[Collection entries]
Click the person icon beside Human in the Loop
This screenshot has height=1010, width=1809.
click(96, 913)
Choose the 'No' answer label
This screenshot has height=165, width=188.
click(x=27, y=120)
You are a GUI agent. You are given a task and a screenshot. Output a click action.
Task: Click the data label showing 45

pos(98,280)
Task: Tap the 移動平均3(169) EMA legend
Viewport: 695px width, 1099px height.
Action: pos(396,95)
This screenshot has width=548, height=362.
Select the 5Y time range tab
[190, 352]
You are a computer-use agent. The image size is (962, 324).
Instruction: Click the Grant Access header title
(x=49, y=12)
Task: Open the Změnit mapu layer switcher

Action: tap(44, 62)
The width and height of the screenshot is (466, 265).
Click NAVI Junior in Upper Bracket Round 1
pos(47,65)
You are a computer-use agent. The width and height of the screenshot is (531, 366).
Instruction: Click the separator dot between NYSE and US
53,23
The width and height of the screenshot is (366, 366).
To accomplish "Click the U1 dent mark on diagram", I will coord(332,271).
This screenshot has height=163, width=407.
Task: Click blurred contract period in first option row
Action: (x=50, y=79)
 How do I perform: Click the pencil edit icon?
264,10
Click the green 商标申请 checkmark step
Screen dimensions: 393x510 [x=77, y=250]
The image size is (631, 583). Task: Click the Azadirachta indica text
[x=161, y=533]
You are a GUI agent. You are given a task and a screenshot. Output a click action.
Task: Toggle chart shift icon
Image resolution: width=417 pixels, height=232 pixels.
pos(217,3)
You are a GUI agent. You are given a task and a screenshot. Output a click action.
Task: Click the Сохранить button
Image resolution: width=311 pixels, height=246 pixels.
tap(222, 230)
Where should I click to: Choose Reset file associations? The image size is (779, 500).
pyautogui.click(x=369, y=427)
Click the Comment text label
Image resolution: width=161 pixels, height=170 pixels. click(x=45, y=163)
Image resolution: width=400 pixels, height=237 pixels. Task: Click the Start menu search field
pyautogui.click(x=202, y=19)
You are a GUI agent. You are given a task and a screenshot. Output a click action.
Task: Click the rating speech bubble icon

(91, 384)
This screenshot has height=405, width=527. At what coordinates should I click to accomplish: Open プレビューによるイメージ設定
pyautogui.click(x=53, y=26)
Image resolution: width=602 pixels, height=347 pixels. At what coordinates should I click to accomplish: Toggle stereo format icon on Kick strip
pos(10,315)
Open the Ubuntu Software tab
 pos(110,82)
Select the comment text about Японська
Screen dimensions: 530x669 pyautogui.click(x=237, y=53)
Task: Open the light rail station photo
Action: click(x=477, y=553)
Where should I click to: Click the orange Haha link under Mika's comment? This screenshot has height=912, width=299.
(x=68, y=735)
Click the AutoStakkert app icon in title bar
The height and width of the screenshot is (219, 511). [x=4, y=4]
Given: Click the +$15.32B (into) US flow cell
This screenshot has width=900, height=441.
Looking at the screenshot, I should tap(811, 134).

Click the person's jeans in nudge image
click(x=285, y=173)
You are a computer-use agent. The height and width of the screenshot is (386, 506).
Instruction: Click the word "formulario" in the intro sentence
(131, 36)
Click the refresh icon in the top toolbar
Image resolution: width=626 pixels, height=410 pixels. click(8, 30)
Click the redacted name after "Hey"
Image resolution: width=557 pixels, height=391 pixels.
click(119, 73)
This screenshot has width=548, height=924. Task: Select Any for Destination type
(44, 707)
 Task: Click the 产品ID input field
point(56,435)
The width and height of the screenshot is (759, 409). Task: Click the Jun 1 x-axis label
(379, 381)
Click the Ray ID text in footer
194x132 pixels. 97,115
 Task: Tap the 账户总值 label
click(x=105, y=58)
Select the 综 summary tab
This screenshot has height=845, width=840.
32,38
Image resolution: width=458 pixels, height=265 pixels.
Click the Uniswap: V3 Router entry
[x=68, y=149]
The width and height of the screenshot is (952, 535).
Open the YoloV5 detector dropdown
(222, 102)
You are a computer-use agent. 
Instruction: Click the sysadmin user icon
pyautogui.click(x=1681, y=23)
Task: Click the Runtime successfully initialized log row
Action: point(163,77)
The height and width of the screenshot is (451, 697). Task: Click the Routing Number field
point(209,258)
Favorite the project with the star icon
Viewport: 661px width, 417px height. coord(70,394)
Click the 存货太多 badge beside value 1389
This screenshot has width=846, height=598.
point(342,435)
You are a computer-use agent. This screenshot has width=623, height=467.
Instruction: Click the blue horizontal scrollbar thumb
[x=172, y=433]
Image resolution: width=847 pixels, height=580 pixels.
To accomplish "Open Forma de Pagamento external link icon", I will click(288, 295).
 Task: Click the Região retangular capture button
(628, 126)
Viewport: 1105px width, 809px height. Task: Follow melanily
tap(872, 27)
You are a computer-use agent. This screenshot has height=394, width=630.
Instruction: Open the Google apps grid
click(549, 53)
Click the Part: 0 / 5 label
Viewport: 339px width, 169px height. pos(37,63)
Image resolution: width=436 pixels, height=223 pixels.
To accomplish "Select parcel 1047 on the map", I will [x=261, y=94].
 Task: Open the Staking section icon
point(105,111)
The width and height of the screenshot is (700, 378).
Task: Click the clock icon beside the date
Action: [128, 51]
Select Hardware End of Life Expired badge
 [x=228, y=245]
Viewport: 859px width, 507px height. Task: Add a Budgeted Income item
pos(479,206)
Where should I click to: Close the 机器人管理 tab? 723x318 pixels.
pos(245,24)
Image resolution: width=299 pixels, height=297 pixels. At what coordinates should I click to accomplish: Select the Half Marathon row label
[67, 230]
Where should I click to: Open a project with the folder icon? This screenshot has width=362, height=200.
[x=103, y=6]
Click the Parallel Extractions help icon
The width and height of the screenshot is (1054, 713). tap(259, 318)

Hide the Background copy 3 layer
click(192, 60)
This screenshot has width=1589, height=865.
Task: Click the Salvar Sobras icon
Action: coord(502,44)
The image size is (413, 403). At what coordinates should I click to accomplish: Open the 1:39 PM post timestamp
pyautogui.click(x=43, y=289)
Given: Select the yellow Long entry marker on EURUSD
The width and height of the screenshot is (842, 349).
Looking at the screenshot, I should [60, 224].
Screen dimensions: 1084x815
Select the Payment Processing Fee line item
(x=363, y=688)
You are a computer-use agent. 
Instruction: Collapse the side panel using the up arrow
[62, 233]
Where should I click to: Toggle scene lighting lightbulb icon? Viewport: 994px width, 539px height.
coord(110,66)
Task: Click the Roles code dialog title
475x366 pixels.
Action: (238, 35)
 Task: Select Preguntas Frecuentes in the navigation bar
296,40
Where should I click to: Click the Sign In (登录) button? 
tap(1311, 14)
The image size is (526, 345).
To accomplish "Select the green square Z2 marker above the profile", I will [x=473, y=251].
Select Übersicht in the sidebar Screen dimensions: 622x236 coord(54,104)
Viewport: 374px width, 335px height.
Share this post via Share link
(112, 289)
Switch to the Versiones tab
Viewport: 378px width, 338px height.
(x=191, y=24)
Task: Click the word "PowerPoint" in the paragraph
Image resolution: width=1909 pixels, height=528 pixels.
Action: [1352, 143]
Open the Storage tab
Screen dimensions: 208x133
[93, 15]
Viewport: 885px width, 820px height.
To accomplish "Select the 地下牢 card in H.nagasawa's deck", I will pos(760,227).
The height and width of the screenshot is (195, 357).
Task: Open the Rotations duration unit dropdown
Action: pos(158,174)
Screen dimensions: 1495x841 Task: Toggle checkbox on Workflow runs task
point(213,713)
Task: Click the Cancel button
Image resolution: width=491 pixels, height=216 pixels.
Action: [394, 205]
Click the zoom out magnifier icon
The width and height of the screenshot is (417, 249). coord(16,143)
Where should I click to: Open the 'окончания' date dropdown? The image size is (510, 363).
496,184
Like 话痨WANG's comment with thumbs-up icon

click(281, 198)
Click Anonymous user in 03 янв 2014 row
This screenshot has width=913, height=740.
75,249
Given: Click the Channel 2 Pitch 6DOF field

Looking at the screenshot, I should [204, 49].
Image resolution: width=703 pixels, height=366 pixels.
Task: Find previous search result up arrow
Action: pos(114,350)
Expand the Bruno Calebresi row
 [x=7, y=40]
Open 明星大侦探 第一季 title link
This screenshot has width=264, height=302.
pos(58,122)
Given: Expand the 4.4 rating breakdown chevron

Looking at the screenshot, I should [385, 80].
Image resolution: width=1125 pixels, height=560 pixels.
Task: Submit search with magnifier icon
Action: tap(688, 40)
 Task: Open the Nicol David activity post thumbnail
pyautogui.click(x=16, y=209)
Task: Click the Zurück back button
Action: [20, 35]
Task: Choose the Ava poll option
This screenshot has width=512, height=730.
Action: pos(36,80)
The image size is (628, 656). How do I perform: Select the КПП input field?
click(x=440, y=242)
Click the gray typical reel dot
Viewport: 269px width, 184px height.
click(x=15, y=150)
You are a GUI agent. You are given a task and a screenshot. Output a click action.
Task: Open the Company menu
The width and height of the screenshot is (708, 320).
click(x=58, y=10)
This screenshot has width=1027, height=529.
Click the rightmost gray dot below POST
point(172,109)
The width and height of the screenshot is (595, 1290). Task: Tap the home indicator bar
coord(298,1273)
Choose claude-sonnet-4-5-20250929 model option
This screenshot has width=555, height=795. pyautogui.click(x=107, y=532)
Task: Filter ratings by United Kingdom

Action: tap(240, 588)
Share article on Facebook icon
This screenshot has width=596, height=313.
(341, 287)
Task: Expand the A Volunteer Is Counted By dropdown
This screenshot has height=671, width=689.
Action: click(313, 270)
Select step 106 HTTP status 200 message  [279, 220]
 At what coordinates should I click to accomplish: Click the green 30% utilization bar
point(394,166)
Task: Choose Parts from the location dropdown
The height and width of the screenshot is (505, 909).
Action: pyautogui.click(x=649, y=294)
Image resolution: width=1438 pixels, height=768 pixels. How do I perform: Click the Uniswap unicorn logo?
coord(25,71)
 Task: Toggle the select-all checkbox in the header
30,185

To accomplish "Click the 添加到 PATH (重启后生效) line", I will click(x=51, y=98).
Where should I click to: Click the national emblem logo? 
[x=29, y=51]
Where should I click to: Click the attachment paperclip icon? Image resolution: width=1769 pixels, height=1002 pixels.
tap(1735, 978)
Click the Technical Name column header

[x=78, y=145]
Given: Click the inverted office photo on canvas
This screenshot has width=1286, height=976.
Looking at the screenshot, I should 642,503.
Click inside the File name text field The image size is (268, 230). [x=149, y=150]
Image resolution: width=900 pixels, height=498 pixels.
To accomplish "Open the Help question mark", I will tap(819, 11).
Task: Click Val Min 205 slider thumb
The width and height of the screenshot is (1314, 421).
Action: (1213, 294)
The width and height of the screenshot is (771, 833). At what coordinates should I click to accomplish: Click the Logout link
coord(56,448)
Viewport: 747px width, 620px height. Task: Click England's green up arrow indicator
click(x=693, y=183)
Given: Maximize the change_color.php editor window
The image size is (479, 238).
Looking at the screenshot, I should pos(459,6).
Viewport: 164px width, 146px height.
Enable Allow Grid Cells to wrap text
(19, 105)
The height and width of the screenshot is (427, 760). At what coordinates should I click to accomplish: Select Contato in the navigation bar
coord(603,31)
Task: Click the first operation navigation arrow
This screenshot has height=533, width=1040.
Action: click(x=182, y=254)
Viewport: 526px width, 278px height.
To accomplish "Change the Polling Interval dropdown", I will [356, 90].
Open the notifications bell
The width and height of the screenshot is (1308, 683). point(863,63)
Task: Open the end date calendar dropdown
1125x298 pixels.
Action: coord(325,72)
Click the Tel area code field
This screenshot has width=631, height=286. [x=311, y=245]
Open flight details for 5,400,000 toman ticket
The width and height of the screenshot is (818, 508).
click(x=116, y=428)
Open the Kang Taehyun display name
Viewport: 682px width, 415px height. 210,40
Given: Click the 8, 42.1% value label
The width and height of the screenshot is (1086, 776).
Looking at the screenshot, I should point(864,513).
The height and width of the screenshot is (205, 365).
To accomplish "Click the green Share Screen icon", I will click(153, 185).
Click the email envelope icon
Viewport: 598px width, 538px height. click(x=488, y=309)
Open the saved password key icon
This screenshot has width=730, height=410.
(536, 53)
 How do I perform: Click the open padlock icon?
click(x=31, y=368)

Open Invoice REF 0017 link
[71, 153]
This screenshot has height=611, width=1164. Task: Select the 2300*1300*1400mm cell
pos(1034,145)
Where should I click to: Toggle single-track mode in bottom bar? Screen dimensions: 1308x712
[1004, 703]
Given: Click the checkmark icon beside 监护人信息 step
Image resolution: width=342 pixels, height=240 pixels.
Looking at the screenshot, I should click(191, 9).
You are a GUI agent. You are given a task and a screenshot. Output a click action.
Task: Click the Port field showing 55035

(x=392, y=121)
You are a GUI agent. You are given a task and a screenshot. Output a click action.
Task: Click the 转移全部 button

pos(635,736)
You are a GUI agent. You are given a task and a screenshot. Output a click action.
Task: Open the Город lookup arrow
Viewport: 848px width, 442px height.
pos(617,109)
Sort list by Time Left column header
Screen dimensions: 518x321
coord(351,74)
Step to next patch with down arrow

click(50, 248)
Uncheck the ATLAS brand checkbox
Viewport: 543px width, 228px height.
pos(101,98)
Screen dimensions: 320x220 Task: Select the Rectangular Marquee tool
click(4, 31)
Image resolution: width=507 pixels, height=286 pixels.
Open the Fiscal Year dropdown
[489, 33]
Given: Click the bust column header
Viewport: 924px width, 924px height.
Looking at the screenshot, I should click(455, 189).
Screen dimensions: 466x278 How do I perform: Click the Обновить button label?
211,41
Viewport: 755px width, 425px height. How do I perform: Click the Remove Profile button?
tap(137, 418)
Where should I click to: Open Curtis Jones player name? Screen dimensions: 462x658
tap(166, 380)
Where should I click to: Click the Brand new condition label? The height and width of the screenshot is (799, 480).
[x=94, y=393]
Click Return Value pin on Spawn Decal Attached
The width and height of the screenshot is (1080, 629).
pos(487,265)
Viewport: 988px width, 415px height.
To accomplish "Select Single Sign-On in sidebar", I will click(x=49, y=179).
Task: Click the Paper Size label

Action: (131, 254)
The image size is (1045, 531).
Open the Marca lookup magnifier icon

• [Brief]:
Tell how many lines in the data hold the string "computer", giving the number by itself.

• [Response for this exercise]:
7